In addition, there are also WiFi services for which a fee is charged. This type of service is mostly offered in touristic city centres, where demand is the highest. A payment, usually by credit card, must be made when logging on to such a network. Fraudsters exploit this situation by again providing a bogus WiFi hotspot with the same or similar name and requesting credit card details when a victim connects.
There is always a certain risk when you connect to a third-party WiFi network, as you can never be 100% sure who is behind it. The risk starts as soon as the connection to the WiFi network is established. An attacker can make your device download malware already at this point, giving them access to all of your phone's data.
Another risk is that the person who set up the fraudulent WiFi network can read all the information you leave behind when you surf the internet. It is therefore important that your connection to any websites you visit be encrypted. When connecting via a public WiFi hotspot, never enter login credentials on websites that are not encrypted. Look for "https" in the URL or the padlock symbol in the address bar. You should generally refrain from using sensitive services such as e-banking and reading emails at public hotspots.
If in doubt, use your mobile phone network for data communication; when abroad, use the roaming function.
It is advisable to use a VPN service. In this way, all communication is "hidden" and an attacker has no chance of reading the navigation history or data. A VPN connection is absolutely essential for business use (e.g. business emails).
Deactivate WiFi and Bluetooth when you do not need these services. This helps to avoid attack methods that cybercriminals use to penetrate your device undetected. It also reduces battery consumption.
3. Use an official app store
One of the most important attack vectors on mobile devices is the installation of malicious apps. On average, 200 million apps are installed on mobile devices every day, ranging from e-banking apps to shopping list managers. Not all apps are equally secure, however, and this applies especially to the source from which they are obtained and installed.

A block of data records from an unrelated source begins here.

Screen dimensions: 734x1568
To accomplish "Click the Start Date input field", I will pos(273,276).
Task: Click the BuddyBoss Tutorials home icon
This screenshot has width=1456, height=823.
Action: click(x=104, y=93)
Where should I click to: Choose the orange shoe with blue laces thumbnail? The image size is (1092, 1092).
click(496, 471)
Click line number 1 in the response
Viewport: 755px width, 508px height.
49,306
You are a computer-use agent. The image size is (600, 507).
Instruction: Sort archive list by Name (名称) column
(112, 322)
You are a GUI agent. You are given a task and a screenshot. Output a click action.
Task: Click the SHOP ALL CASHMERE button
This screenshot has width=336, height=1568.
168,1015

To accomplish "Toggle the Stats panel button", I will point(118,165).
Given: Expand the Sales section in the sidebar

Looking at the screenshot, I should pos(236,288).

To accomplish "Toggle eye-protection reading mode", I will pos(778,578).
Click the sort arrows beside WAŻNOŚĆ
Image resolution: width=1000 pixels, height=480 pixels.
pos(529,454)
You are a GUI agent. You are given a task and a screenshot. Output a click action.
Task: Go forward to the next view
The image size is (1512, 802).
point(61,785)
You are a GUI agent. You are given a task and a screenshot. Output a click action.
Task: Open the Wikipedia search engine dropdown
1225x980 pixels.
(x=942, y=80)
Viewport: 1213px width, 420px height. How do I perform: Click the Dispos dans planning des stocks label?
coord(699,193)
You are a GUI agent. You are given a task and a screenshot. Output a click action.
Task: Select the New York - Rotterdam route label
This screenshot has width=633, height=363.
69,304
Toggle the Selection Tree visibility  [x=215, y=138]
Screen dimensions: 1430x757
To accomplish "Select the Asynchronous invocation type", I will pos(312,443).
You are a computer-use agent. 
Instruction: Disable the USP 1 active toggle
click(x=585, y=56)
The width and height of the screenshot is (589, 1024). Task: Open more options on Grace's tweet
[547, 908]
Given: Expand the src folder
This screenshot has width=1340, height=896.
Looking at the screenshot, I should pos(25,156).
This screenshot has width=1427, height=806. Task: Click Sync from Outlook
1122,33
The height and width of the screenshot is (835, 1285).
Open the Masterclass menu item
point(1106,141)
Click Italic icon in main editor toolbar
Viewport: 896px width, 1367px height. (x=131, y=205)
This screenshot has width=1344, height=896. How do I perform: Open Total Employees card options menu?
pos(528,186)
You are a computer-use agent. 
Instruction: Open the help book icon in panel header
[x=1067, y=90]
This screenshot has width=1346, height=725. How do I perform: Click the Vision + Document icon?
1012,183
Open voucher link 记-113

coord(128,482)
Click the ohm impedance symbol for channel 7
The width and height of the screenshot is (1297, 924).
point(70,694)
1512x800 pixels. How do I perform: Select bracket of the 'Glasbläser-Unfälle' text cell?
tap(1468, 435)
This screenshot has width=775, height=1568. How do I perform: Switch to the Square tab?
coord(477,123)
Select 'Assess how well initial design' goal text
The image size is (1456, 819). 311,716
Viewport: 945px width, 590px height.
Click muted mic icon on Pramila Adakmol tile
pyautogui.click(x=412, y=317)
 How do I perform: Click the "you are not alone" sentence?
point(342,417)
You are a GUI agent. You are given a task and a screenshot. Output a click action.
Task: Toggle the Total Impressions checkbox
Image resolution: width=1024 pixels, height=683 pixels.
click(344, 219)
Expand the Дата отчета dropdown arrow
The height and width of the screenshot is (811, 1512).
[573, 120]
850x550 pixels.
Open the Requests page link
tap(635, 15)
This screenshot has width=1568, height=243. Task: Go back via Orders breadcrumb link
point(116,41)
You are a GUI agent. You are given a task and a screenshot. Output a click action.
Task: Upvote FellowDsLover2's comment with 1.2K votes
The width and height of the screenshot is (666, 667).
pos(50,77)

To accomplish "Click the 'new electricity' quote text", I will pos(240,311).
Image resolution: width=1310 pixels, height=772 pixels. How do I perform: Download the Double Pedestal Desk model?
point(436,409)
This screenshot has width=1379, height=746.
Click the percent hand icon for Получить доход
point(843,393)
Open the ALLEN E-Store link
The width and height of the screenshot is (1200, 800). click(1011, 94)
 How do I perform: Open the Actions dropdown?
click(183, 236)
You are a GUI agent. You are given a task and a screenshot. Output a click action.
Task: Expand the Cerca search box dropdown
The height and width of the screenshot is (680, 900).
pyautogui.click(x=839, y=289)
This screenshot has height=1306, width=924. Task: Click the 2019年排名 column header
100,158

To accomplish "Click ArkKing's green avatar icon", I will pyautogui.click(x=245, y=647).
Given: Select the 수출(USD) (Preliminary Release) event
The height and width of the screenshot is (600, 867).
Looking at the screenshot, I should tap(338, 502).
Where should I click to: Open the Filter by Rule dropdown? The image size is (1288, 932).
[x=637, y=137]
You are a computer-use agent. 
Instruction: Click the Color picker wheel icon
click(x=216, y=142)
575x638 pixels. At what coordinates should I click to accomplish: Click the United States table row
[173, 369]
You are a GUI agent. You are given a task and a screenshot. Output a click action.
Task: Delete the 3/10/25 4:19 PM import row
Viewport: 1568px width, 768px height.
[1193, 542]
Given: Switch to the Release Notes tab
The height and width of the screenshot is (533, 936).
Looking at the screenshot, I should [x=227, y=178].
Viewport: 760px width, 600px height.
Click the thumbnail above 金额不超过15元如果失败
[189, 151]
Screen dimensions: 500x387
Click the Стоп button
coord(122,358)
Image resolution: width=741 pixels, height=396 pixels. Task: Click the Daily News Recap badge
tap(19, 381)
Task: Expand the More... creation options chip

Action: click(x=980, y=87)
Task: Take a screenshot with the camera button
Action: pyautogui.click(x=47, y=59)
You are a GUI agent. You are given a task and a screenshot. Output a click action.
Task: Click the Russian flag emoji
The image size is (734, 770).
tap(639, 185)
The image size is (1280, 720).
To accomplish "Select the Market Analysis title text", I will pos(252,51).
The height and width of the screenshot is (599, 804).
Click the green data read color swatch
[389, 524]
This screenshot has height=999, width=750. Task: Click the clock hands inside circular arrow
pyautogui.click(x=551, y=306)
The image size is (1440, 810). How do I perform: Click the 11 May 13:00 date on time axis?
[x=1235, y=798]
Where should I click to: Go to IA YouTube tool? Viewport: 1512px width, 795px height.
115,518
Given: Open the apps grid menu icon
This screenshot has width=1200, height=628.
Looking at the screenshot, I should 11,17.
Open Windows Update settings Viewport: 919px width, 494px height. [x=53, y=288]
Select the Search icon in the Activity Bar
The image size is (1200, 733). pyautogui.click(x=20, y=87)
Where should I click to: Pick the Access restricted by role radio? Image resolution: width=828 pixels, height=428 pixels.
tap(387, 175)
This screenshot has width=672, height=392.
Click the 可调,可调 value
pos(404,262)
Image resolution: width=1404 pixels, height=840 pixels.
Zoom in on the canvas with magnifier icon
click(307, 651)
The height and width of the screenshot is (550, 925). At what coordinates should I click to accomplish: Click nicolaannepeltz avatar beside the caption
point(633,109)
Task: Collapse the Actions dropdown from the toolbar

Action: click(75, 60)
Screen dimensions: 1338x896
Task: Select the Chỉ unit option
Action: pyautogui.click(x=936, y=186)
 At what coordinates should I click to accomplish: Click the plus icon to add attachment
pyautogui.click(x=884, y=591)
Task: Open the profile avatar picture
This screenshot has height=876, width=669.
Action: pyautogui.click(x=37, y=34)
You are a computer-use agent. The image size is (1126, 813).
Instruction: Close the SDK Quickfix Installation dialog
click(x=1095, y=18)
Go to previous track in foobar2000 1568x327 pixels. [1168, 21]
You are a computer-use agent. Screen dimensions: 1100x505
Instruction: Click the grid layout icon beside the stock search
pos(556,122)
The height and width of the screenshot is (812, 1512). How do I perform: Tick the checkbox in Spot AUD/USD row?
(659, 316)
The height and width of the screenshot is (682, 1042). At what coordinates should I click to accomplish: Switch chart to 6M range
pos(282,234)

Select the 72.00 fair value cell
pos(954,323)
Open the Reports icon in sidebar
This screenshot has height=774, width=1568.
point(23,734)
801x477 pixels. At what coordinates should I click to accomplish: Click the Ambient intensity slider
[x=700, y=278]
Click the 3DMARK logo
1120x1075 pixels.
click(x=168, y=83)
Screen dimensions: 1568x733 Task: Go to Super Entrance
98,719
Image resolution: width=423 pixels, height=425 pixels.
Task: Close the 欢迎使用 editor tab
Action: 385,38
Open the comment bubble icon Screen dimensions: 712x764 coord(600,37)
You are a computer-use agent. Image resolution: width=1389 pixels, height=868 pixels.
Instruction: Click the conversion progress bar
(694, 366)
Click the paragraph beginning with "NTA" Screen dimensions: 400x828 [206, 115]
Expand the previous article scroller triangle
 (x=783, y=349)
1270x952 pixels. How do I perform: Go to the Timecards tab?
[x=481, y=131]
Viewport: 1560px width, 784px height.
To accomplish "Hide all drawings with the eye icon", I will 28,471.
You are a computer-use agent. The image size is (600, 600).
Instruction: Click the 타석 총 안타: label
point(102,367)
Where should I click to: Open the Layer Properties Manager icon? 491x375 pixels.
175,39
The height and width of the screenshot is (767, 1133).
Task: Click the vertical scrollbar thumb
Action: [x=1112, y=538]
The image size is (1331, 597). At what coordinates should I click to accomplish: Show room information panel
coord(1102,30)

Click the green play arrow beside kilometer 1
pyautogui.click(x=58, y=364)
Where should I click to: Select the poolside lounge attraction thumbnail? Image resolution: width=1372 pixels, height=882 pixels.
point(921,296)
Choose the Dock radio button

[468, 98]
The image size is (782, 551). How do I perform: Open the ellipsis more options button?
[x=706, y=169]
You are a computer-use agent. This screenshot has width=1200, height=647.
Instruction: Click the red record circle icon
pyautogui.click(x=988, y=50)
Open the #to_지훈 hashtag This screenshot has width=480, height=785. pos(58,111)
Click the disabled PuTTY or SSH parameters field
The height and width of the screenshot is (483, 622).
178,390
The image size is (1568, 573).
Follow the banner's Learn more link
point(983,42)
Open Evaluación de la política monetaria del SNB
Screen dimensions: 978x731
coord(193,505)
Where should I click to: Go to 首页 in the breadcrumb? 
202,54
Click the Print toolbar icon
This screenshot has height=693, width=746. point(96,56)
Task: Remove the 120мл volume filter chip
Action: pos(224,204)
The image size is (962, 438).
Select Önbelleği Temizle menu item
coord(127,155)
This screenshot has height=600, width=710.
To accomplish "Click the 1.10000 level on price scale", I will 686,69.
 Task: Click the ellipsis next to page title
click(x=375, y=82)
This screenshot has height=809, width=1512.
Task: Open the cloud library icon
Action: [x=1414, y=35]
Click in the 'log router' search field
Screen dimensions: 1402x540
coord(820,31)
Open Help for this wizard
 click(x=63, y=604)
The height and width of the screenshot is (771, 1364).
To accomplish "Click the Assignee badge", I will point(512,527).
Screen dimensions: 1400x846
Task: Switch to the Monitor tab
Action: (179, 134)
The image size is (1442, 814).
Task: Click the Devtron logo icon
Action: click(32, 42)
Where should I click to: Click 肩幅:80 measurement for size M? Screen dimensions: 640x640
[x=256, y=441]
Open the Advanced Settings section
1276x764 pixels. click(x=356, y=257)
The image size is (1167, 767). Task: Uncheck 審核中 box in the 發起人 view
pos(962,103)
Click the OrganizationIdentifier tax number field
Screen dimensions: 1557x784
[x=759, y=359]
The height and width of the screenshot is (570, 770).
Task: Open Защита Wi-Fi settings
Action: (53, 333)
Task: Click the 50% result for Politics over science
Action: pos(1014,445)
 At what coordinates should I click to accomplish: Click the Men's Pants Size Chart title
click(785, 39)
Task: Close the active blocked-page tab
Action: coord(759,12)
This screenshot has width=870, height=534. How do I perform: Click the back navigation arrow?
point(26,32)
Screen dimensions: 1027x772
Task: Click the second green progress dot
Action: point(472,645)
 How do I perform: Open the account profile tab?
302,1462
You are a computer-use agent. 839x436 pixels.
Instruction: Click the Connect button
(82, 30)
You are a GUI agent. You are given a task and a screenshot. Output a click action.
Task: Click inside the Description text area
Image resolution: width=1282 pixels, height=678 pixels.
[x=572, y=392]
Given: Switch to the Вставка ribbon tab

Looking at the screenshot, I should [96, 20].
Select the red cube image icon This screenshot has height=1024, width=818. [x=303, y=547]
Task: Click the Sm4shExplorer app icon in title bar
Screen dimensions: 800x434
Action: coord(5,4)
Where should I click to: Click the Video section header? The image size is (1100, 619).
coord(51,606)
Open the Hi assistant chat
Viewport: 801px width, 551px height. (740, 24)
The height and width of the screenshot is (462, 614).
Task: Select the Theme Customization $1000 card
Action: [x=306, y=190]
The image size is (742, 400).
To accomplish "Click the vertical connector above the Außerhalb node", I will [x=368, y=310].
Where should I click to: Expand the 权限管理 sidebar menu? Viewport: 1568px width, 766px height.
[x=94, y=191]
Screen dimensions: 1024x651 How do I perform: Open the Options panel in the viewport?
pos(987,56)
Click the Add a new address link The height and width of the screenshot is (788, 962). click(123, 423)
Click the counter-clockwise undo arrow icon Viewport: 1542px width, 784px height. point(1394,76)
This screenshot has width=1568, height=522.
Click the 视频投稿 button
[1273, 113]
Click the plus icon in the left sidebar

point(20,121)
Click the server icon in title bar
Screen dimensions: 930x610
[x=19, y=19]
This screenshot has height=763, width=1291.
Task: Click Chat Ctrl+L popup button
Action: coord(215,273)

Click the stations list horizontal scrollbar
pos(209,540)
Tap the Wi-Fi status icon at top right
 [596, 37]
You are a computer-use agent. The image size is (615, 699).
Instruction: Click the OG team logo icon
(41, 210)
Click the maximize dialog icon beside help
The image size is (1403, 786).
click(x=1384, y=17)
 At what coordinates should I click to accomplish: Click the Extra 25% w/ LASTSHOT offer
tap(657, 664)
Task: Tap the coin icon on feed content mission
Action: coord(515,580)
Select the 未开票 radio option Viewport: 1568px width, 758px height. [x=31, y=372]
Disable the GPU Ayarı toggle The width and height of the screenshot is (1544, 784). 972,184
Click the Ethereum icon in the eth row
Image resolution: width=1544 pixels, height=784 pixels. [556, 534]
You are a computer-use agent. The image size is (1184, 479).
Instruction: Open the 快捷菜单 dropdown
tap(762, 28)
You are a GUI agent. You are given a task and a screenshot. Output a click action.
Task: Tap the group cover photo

Aside from the app stores that are preinstalled on mobile phones by phone manufacturers (e.g. Google Play, Apple's App Store), other stores that offer apps also exist. These are called alternative or third-party app stores. While the official app store providers carry out in-depth checks on the apps, this is not the case with some alternative stores, or only to a limited extent. The NCSC therefore recommends downloading apps only from the official app stores. Only use alternative app stores if you are aware of the possible security problems and you trust the sources implicitly.
Another risk when installing apps is hidden in the access rights they ask you to grant. Avoid apps that require too many access rights. Only allow an app the rights it needs for its actual purpose.
- A weather app does not need access to telephone contacts.
- A shopping list app does not need access to photos.
4. Install antivirus software
Just like viruses that attack your PC, there are also viruses that target mobile phones. Therefore, you should set up antivirus software on your mobile device too.
5. Install updates
The updates published by manufacturers and developers not only offer new functions, they also help to resolve vulnerabilities and prevent programming errors. It is therefore important to always keep your device and all apps installed on it up to date.
6. Save your data regularly
The NCSC recommends that you regularly save the data on your device, be it via a cloud service or syncing to your PC or directly to an external storage device.
An accident, loss or theft can happen quickly!
7. Activate encryption on your device
In the event of loss or theft, encryption ensures that the confidential data on your device cannot be accessed by unauthorised third parties. Nowadays, encryption is automatically enabled on many devices, provided the mobile phone is protected by a PIN, Touch ID or Face ID. However, it is worth checking whether encryption is enabled, especially with older devices.
8. Activate "Find My…" and have access to remote wipe
Leaving your mobile phone somewhere can happen before you know it. To counter this problem, many phone brands offer a remote device location tracking service.
- On Android, the service is called "Find My Device" and can be downloaded directly from the official Play Store.
More information on how to activate it and how it works can be found in the Google Account Help.
- On Apple, the app is called "Find My" and is installed as standard on each Apple device. However, it must be manually activated. More information on how to activate it and how it works can be found in the iCloud User Guide.
- On Samsung, the function is called "Find My Mobile". It is likewise installed as standard on devices and also requires manual activation to work. More information on how to activate it and how it works can be found und Find My Phone
Generally, these smartphone location tracking functions require devices to be switched on, connected to a WiFi network or have mobile data activated, and have location sharing enabled.
If this is the case, devices will be able to transmit their exact location and receive instructions such as to wipe themselves, play a ringtone, etc.
In addition, some device models can be configured so that the data they contain is automatically deleted after a certain number of failed password attempts.
9. Use caution with public charging stations
As soon as you connect your device to any USB port to charge it, there is a certain risk that data can be accessed. It is possible that information about the type, brand and model of the device will be read during the charging process. However, it is also possible that malware could be installed.
The best way to protect yourself against this is to use only the power adapter supplied with the device when charging it in public places.
An external battery (power bank) is also a good solution. This means you can charge the external battery at a public station and then charge the mobile phone from this battery. In this way, the phone is never directly connected to the public station.